FMplex: New System for Efficiently Serving Multiple Foundation Models Through Shared Backbones
Researchers have developed FMplex, a serving system that allows multiple customized tasks to share the same foundation model backbone while maintaining task-specific extensions and isolation. The system uses virtual foundation models (vFMs) backed by shared physical models, combined with a fair-queueing scheduler for efficient batching. In testing across 92 downstream tasks and 7 foundation models, FMplex reduced latency by up to 80% compared to spatial partitioning and enabled hosting 6x more tasks at cluster scale.
FMplex addresses a key inefficiency in current foundation model deployment: each customized task typically runs as an independent model instance, duplicating expensive backbone models and wasting accelerator memory.
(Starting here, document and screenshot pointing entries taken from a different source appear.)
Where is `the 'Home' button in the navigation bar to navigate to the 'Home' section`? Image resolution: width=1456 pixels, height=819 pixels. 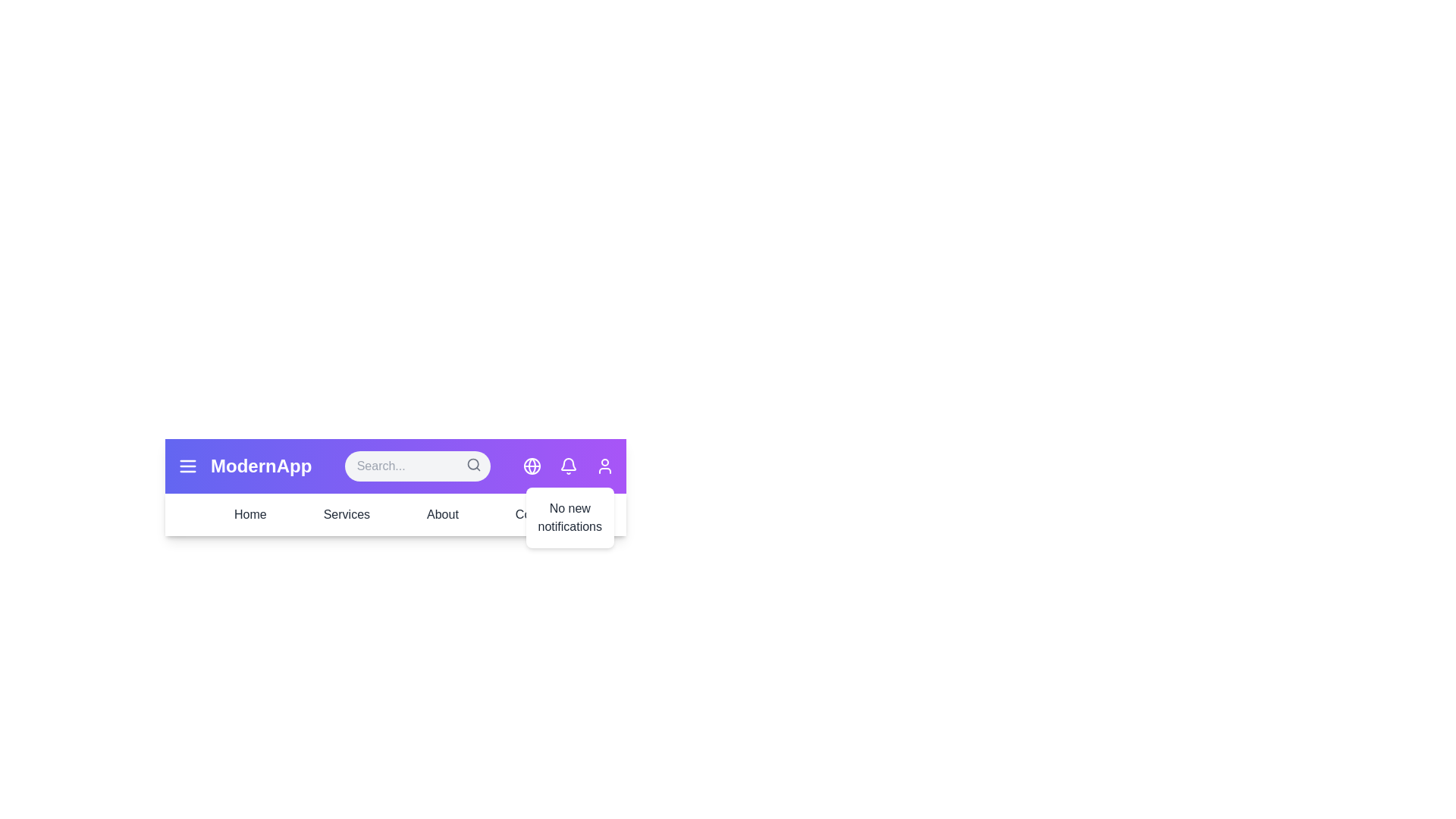
the 'Home' button in the navigation bar to navigate to the 'Home' section is located at coordinates (250, 513).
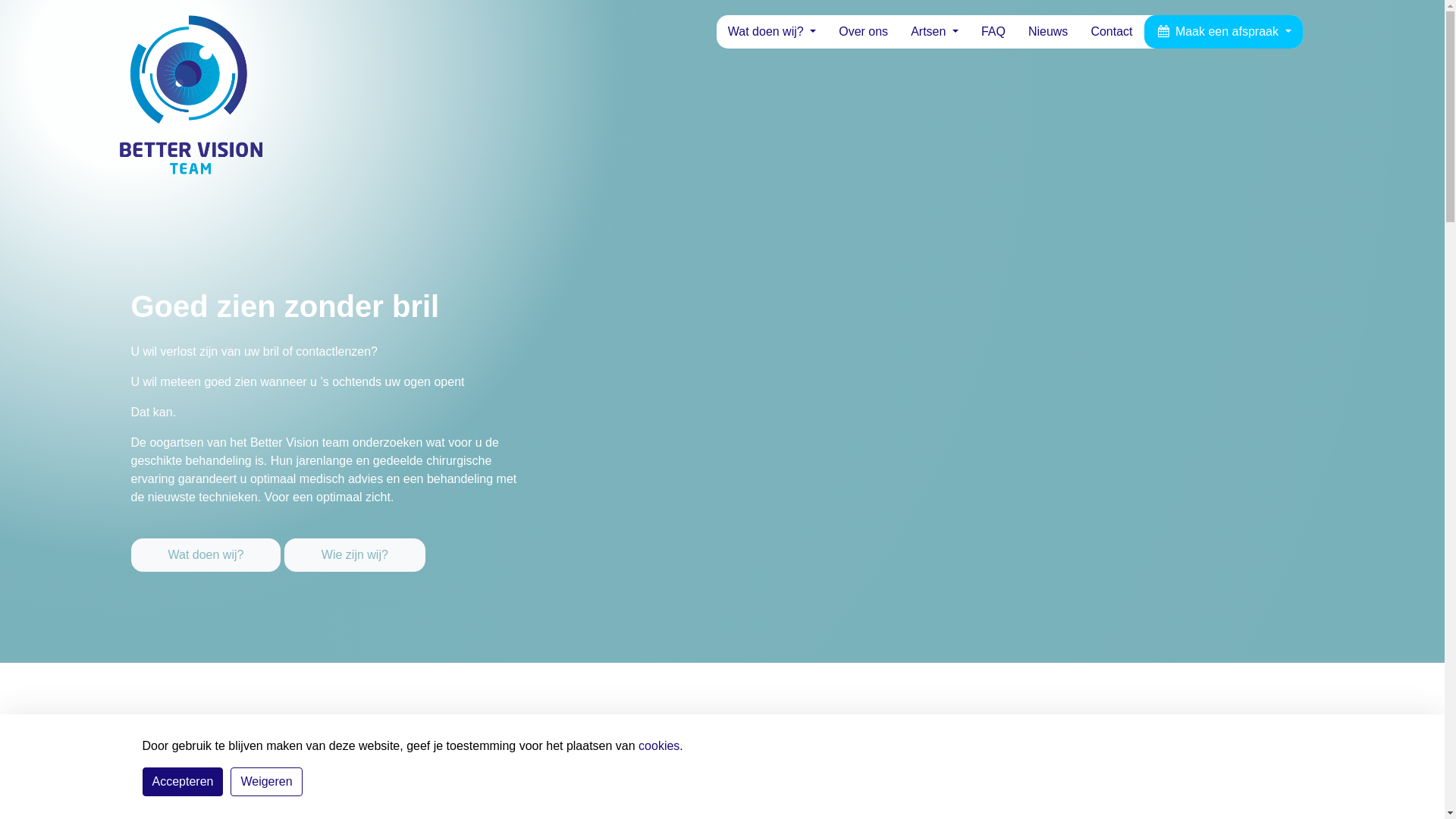 The image size is (1456, 819). What do you see at coordinates (658, 745) in the screenshot?
I see `'cookies'` at bounding box center [658, 745].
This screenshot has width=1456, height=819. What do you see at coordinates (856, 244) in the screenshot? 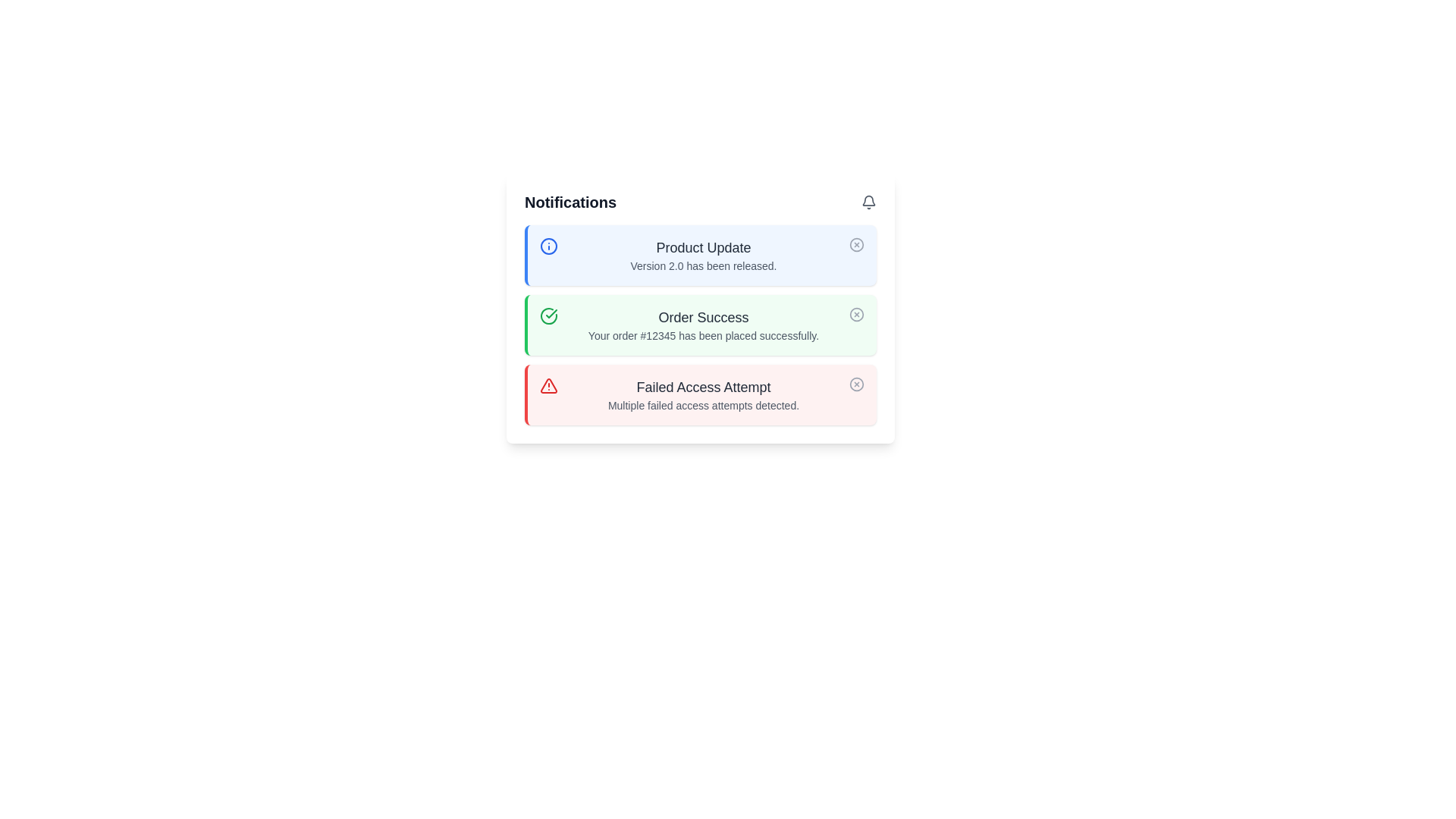
I see `the circular SVG graphical component with a thin border located in the top right corner of the 'Product Update' notification row` at bounding box center [856, 244].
The system introduces a virtualization layer where multiple tasks share a single physical foundation model while each receives a logically private virtual foundation model (vFM), preserving task-specific customizations, independent lifecycles, and isolation guarantees. The approach includes a batch-aware fair-queueing scheduler that optimizes both inter-task and intra-task batching to maximize resource utilization. Evaluation across 7 foundation model backbones (16 variants) and 92 downstream tasks demonstrates significant improvements: latency reductions of up to 80% over spatial partitioning approaches and 33.3% over best-effort co-location, while supporting up to 6x more concurrent tasks at cluster scale.
What's missing
The paper does not discuss potential limitations such as memory overhead of the virtualization layer, performance variability under extreme load imbalance, or applicability to models with dynamic architectures. The evaluation scope and specific foundation models tested are not detailed in the abstract.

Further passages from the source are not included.